Spotify has responded by saying that it’s now adding a content advisory to any podcast episode that includes discussion about Covid-19. The advisory will now direct Spotify listeners to a “Covid-19 hub” that will include links to trusted sources, according to the company. But they’ve been silent about their podcast star and his weekly podcast.

Joe Rogan made a video on Instagram today on his thoughts on the controversy with Spotify. He says the podcast has been accused of spreading dangerous information, specifically about two episodes – one with cardiologist Dr. Peter McCullough and the other with virologist Dr. Robert Malone. Rogan backed up both of the doctors’ credentials and said he wanted to hear opinions that are different from the mainstream narrative. You can check out the video HERE.

Spotify says they are also going to publicly post their long-standing Platform Rules, hitherto unpublished, in hopes it will clarify for all content producers guidelines for future material.

“These are rules of the road to guide all of our creators.”

CEO and co-founder of Spotify, Daniel Ek, says the company is taking seriously the response from well-respected artists like Young and Mitchell, along with the growing protest from other content providers.

But just two days after the ultimatum, Spotify started removing the 76 year old’s classics, including his best-known hits “Heart of Gold,” “Harvest Moon,” and “Rockin’ in the Free World.”

Even the popularity and respect for seasoned multi-Grammy winners like Neil Young and Joni Mitchell, is no match for the sheer size of Joe Rogan’s Spotify audience – an estimated 10 million+ listers per episode.
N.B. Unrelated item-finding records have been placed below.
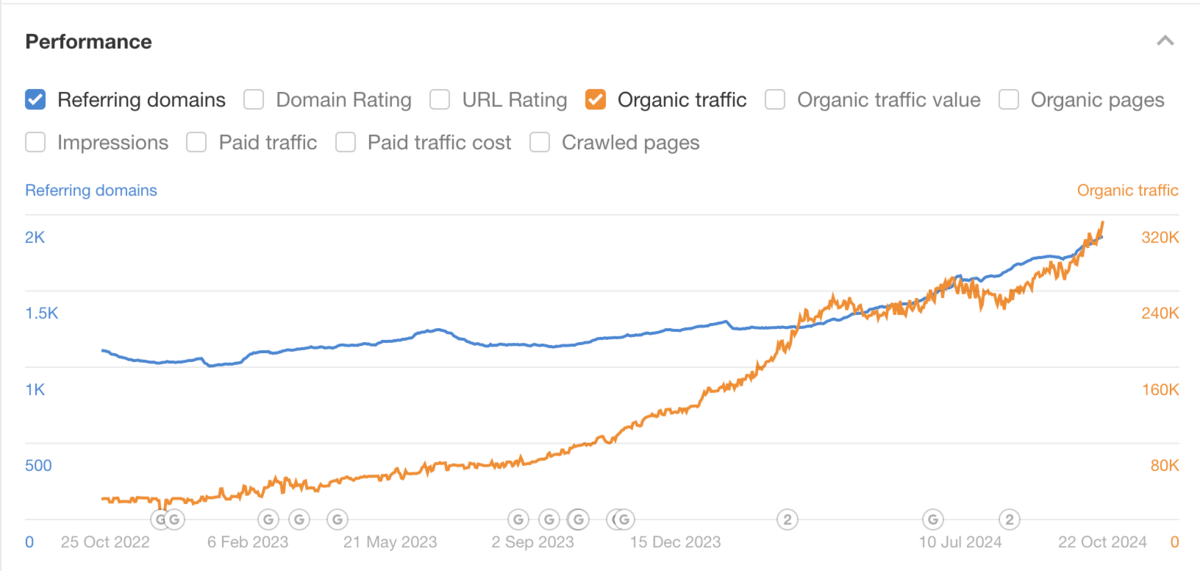Collapse the Performance panel chevron
Viewport: 1200px width, 571px height.
pyautogui.click(x=1165, y=41)
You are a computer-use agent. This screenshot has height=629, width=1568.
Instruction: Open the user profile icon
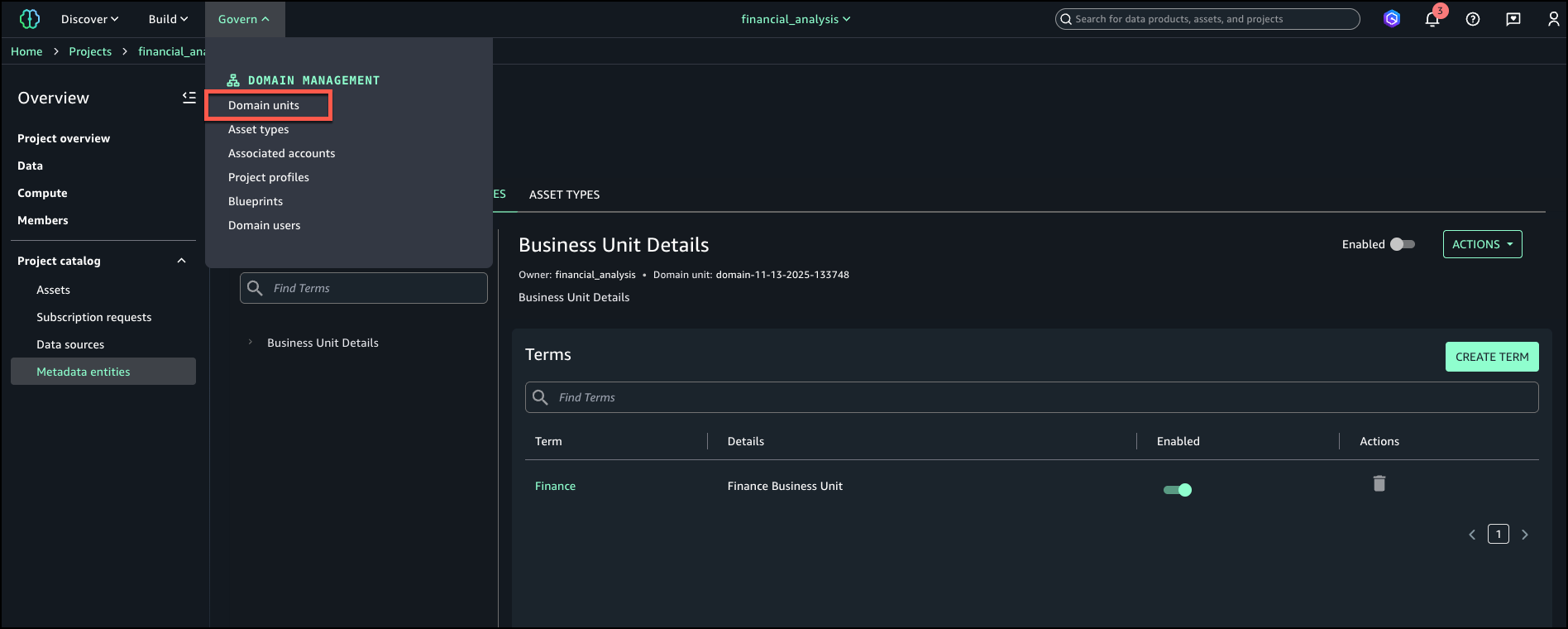click(x=1553, y=19)
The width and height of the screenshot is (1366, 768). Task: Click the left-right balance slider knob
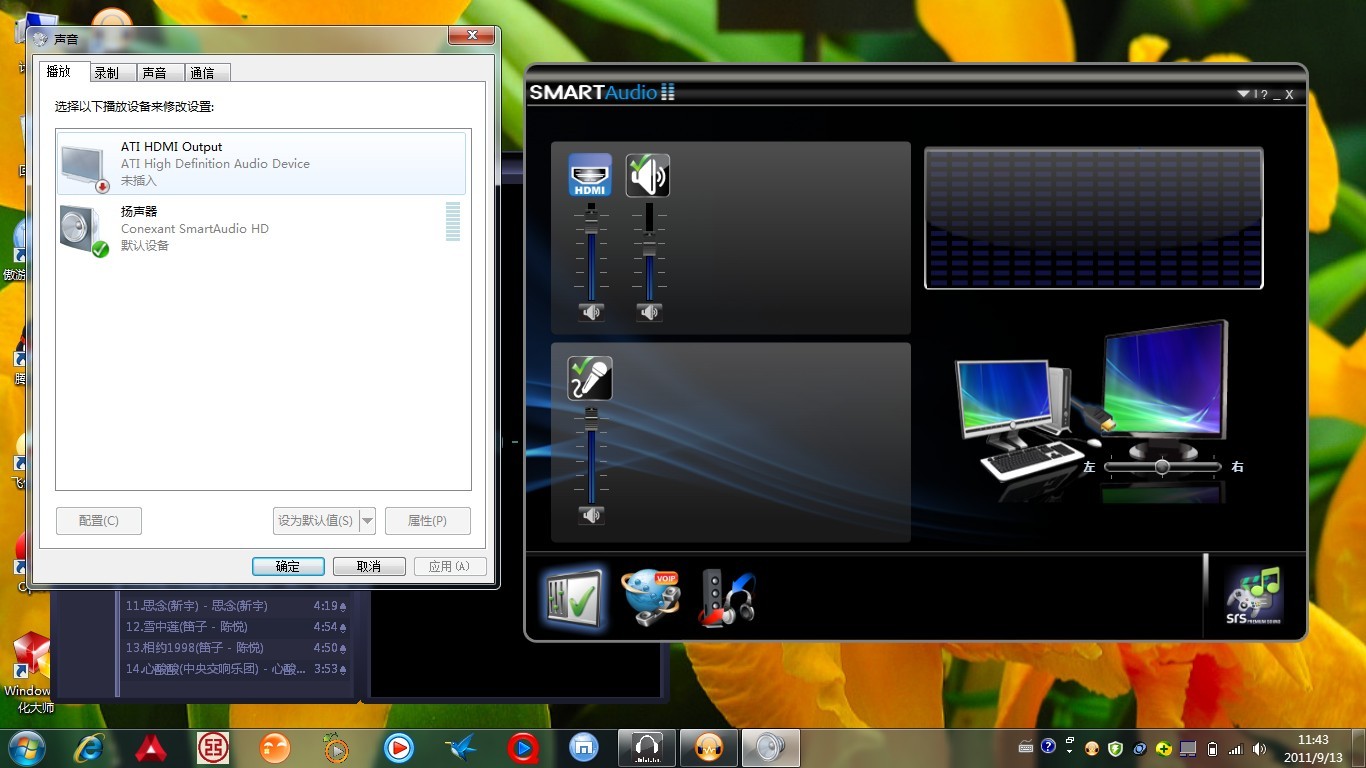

A week ago Young drew a line in the sand over the misleading Covid information and guests, left unchallenged on Rogan’s program.

“They can have Rogan or Young. Not both.”

On May, 2020, Rogan announced that from September that year, The Joe Rogan Experience would be available on Spotify in an exclusive licensing deal valued at an estimated US$100 million. Uploads of full episodes to his original platform-of-choice, YouTube, continued until December 2020, then the program was exclusive to Spotify only. Buthighlight clips and snippets are still uploaded to YouTube.

John Simson, director for the business and entertainment program at American University, says it all comes down to business and has nothing to do with art or the artists.

“In the music side of things, Spotify is paying out roughly 70% of all the revenue that comes in. It goes right back out as royalties. They’re looking for other places where the revenue split isn’t that dramatic. Podcasts were certainly their go-to.”

There have been ongoing spats between, mostly, musicians and Spotify. Last year, rapper T-Pain shared a breakdown of how many Spotify streams it would take for a musician to make US$1, pointing out that on Spotify it takes 315 downloads. Apple Music takes around 128 downloads to make the same dollar.

Meanwhile Neil Young is doubling down.

“I sincerely hope that other artists and record companies will move off the Spotify platform and stop supporting Spotify’s deadly misinformation about Covid.”

Whether any more musicians or podcasters will follow is yet to be seen. Especially artists with enough popularity or clout to make Spotify stand up and take notice.

For now Spotify is backing their most popular podcaster whilst hoping their plan to publish content guidelines may be enough to make the problem go away.

We’ll leave the last word to Neil Young from ‘Leave The Driving’….

And as an afterthought, this too must be told: Some people have taken pure bullshit and turned it into gold.”